Une enfance irakienne

Hassan Massoudy troque sa plume de calligraphe contre celle de l’écrivain pour évoquer sa nostalgie de la terre natale.

Publié le 29 mars 2005 Lecture : 3 minutes.

Hassan Massoudy est né à Nadjaf, la Ville sainte qui abrite le tombeau de l’imam Ali. Le futur calligraphe y a ouvert les yeux en 1944. Les États-Unis étaient déjà en guerre, mais pas en Irak. Et la ville du Sud irakien ressemblait alors à une oasis calme et poussiéreuse, pétrie de ferveur religieuse et brûlée par le soleil. « Le désert semblait porter la ville comme la mer porte un navire. Mais ici les couleurs étaient ocre jaune, les maisons étaient de briques pâles, le sol était de sable, le ciel était jaune. Des vagues de lumière dorée déferlaient sur le désert pour le rendre de plus en plus sec et aride. »
Dans Si loin de l’Euphrate, Hassan Massoudy évoque son enfance et son adolescence jusqu’à son arrivée en France en 1969. La société traditionnelle dans laquelle il a grandi n’est plus.
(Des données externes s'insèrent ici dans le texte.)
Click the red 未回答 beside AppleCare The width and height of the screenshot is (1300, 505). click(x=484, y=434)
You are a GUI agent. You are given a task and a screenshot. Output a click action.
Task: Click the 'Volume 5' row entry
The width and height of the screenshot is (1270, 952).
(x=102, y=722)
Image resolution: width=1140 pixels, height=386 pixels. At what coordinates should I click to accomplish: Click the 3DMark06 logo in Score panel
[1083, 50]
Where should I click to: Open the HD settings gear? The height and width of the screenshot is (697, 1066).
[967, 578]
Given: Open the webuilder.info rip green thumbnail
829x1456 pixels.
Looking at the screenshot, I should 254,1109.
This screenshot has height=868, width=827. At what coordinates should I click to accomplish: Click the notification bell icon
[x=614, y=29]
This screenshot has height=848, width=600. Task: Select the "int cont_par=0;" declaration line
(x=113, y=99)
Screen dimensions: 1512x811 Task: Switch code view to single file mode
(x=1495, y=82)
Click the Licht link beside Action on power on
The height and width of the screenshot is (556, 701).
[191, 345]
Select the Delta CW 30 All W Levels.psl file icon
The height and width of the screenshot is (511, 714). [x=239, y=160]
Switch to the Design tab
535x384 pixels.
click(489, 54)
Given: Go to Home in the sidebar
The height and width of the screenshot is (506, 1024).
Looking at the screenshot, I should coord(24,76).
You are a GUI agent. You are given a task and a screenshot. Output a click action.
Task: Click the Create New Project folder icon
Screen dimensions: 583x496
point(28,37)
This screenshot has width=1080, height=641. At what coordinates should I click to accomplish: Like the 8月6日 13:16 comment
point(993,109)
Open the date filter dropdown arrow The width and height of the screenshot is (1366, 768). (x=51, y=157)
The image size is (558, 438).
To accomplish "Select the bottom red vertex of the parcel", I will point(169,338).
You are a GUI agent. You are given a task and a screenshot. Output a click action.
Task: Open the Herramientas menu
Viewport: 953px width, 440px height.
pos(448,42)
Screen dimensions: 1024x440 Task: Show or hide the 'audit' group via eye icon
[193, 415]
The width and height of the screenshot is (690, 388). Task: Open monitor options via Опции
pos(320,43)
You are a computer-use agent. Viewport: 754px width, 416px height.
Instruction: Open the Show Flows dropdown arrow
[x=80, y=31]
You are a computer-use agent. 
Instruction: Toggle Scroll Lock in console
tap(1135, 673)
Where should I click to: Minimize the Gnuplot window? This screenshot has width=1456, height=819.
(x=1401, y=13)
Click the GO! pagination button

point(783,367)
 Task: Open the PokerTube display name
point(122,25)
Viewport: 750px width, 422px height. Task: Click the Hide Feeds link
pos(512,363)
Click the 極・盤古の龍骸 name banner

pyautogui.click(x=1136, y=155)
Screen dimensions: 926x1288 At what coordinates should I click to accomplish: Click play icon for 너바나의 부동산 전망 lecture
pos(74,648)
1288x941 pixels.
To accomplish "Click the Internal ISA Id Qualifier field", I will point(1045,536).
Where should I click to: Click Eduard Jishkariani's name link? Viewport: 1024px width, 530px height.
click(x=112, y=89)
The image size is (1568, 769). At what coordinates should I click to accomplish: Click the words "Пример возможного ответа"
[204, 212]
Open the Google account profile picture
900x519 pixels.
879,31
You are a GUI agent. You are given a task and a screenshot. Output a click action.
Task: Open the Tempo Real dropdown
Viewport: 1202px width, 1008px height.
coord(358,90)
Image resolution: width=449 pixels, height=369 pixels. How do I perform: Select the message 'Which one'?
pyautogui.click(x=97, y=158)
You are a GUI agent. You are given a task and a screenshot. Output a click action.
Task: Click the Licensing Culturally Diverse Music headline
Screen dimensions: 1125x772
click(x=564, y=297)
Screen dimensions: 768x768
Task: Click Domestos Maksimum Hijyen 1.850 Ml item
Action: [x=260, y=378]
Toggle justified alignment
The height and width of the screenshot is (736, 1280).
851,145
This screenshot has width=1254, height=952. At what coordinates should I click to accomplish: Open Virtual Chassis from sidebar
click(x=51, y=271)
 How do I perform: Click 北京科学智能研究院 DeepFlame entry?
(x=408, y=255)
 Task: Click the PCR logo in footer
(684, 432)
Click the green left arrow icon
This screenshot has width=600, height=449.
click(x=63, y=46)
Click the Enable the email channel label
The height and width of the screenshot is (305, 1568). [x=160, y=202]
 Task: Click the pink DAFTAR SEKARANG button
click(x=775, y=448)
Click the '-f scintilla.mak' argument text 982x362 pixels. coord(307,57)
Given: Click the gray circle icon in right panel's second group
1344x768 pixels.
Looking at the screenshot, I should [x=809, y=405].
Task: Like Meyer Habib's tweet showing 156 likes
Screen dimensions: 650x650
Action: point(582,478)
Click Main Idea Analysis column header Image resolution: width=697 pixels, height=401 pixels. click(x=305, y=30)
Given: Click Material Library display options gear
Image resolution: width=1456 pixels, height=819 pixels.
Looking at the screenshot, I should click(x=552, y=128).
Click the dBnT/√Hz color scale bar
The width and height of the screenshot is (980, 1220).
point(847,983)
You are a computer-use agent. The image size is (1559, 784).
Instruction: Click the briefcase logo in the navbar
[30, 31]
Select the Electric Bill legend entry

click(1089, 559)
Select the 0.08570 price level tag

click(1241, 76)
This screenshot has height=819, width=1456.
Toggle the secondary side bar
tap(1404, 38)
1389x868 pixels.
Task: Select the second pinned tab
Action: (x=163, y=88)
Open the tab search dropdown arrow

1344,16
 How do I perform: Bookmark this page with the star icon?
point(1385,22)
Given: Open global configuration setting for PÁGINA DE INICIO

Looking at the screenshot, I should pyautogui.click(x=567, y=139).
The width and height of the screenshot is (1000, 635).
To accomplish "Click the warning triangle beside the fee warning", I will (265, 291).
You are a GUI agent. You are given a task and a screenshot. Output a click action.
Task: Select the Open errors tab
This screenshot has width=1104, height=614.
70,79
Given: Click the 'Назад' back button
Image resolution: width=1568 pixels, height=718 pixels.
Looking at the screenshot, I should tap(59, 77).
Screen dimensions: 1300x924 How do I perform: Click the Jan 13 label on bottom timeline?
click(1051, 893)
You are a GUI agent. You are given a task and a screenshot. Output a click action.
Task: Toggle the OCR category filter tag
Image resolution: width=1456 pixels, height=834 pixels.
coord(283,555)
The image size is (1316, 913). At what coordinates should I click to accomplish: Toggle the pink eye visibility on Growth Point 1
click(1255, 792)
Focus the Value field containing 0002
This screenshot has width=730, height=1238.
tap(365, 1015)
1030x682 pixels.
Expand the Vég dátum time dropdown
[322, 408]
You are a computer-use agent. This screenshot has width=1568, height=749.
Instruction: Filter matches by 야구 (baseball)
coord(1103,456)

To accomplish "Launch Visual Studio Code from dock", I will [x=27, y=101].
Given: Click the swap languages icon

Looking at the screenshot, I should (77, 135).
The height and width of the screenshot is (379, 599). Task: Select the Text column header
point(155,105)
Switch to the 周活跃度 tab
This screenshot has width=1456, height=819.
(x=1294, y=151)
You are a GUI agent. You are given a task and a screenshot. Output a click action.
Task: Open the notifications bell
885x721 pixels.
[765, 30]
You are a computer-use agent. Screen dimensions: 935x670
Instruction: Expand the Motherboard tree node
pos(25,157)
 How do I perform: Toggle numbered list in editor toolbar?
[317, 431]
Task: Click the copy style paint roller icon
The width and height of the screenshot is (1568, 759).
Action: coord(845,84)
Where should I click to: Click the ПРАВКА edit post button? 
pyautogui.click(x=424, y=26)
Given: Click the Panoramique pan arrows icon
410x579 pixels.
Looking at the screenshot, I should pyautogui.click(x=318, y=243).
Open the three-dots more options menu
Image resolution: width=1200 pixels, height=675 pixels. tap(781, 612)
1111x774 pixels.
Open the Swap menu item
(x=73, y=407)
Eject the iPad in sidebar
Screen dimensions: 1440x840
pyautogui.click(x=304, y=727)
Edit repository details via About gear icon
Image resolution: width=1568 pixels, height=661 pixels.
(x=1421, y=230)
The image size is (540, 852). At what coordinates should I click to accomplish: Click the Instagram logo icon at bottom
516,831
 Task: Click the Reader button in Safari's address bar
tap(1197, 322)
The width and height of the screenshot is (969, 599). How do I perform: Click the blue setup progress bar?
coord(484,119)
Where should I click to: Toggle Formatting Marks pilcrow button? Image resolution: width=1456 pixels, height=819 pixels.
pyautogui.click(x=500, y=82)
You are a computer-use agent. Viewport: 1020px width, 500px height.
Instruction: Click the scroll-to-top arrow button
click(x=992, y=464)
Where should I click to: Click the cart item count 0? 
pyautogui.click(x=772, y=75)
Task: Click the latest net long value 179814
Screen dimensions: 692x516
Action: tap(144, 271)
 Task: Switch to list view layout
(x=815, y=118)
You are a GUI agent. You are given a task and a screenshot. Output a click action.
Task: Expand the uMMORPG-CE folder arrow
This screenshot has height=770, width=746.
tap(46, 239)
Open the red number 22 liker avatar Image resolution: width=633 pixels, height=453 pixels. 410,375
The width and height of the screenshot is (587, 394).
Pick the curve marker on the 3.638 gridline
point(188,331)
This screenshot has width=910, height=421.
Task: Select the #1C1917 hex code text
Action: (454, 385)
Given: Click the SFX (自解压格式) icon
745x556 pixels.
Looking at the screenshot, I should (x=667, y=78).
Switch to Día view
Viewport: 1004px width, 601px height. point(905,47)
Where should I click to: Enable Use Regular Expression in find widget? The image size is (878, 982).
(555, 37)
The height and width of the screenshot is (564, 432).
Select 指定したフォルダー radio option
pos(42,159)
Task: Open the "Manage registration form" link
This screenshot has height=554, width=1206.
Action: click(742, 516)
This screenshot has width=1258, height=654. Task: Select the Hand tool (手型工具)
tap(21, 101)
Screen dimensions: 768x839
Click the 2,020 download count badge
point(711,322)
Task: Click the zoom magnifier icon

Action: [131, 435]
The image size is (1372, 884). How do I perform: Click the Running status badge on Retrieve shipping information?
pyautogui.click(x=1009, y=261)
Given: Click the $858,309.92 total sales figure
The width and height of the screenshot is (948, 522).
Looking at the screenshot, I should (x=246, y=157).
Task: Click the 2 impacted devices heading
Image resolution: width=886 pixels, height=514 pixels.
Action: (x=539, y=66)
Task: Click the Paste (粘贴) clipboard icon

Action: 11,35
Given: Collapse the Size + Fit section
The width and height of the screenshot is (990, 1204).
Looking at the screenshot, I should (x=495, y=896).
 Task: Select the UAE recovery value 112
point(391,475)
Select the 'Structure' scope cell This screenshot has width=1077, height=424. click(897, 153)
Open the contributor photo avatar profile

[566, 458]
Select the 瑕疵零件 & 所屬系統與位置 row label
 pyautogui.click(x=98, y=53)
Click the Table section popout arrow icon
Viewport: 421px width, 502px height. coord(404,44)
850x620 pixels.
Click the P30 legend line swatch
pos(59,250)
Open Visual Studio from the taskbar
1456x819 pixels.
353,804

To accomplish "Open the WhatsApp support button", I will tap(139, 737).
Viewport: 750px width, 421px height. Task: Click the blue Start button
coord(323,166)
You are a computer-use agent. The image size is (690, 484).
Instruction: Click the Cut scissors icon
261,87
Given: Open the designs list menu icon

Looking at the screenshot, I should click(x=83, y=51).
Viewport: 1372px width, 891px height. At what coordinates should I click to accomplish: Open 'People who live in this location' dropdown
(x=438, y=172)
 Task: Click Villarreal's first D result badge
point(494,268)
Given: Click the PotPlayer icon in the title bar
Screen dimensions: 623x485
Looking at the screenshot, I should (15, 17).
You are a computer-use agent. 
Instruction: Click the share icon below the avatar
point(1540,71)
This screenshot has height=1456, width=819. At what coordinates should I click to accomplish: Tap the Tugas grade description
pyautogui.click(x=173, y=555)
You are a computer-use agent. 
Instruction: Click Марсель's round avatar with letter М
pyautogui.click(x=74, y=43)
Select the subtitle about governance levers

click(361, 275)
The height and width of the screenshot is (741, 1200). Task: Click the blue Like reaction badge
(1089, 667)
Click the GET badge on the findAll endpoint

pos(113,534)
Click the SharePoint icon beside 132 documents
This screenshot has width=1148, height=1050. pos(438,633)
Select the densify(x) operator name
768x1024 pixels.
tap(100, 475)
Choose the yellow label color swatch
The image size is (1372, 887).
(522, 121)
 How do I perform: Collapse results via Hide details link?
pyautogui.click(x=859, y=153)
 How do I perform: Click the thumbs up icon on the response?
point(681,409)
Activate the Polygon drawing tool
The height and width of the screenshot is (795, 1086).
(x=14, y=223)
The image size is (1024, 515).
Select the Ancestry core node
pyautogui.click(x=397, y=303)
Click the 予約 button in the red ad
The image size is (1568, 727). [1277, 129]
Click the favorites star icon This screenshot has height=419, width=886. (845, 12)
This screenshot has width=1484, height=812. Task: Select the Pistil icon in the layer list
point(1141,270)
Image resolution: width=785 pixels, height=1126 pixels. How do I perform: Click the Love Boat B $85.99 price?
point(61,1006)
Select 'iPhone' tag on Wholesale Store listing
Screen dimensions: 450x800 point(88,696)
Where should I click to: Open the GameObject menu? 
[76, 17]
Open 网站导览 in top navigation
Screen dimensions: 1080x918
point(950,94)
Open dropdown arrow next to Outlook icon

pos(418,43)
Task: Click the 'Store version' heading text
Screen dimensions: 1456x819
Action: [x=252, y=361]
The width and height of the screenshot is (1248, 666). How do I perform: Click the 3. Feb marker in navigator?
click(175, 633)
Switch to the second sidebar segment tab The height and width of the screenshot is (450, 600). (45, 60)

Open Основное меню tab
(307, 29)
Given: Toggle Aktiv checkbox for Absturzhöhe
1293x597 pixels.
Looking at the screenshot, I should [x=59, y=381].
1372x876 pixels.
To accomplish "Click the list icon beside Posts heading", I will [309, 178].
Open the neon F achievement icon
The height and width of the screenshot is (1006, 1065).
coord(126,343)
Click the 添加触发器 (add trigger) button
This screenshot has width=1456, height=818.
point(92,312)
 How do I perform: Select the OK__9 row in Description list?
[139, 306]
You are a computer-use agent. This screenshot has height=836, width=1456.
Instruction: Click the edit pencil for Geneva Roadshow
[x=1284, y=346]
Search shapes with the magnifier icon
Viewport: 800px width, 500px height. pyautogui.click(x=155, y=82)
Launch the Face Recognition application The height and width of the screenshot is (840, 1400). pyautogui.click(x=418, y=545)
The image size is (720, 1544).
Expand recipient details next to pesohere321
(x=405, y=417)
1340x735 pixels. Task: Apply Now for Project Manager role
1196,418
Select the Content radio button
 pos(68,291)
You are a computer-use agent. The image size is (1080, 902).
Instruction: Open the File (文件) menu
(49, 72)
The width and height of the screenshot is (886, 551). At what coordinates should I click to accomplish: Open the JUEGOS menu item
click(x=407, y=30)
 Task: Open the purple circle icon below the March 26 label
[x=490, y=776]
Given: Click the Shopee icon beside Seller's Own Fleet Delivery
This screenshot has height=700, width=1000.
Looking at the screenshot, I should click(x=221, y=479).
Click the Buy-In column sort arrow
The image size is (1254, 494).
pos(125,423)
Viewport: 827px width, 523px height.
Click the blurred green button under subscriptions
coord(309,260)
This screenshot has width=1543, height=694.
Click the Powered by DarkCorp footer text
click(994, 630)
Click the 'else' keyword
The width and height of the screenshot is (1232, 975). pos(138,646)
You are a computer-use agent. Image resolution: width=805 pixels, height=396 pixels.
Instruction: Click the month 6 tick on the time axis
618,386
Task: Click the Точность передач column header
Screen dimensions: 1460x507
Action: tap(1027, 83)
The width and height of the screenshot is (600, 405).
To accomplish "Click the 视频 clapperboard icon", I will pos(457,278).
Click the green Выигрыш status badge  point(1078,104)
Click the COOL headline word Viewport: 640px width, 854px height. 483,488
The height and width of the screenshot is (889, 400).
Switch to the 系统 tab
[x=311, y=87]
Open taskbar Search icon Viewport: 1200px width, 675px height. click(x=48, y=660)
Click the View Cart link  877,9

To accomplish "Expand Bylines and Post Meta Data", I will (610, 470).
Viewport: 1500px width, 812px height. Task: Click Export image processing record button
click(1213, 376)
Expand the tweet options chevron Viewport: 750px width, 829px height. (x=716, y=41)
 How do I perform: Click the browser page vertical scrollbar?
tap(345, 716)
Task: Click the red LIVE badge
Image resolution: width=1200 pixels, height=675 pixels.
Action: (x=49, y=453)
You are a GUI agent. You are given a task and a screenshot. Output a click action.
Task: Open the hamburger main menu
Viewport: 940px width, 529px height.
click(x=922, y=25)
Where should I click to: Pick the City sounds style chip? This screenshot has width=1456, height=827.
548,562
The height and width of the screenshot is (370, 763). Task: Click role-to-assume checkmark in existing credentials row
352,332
Tout comme « l’âme cosmopolite du peuple irakien », laminée en 1963 par l’instauration de la dictature.
C’est en 2003, à la veille de l’invasion de l’Irak par les États-Unis, que l’artiste décide de raconter son enfance irakienne. « Tout ce que j’ai refoulé depuis tant d’années remonte à la surface. C’est l’Irak de ma mémoire, de ma mère, que je n’ai pas revue depuis bientôt trente-cinq ans, des êtres humains que j’ai côtoyés, ceux que j’ai aimés, les millions de palmiers, la terre sèche et torride traversée par le Tigre et l’Euphrate », écrit-il.
Les cinq sens en éveil, il fait partager au lecteur le souvenir de la fumée parfumée du narguilé paternel, le goût des dattes, dont l’Irak compte une centaine de variétés. Les mille et une couleurs du souk aux tissus, découvert à 5 ans avec sa mère. La salle de classe donnant sur le marché aux chameaux et les séances de poésie déclamée, dont la tradition remonte au VIIe siècle. La vie au milieu de dix frères et soeurs, les nuits passées avec eux sur la terrasse que surplombe la noire et mystérieuse voûte céleste. Le semoum (« poison », en arabe), vent agressif et glacial qui, une fois par an, rompt la monotonie de la canicule.
Au gré de ces madeleines de Proust orientales se dessine la silhouette du futur artiste. « Je ne sais pas exactement quand j’ai vu pour la première fois une calligraphie. Je pense qu’elle était en moi depuis ma plus tendre enfance », explique Massoudy. Les yeux pleins encore des monumentales calligraphies qui décorent les murs de céramiques de la grande mosquée d’Ali…
Son don se révèle à l’école publique. Un professeur de dessin lui offre ses premières plumes métalliques. « Pour la première fois, j’ai connu le plaisir de faire courir sur le papier l’encre noire et fluide, tel un ruban qui tourne et retourne pour former enfin une calligraphie. Ce plaisir était pour moi très précieux. Je le cherchais et l’attendais depuis longtemps, sans le savoir. » À partir de cet instant, Hassan voit la vie en calligraphie. Le monde se transcrit en courbes, pleins et déliés… à l’image des ruelles de Nadjaf, volontairement étroites afin de conserver un peu de fraîcheur : « Les ruelles noires d’ombre recevaient les rayons de soleil découpés, dessinant sur le sol une écriture de lumière, comme de grandes lettres en kufi géométriques, lettres lumineuses, au graphisme net et contrasté, tant la lumière était intense. »
Après être devenu apprenti calligraphe à Bagdad à 17 ans, après y avoir tenu un atelier et tenté de vivre de son art, Hassan Massoudy quitte l’Irak à 25 ans, fuyant un régime répressif qui l’a mis en prison à plusieurs reprises. Malgré les « trente années passées en France, à découvrir ce monde neuf, l’Occident », l’Orient n’a jamais quitté l’artiste. Il y revient par ce livre de la plus belle manière.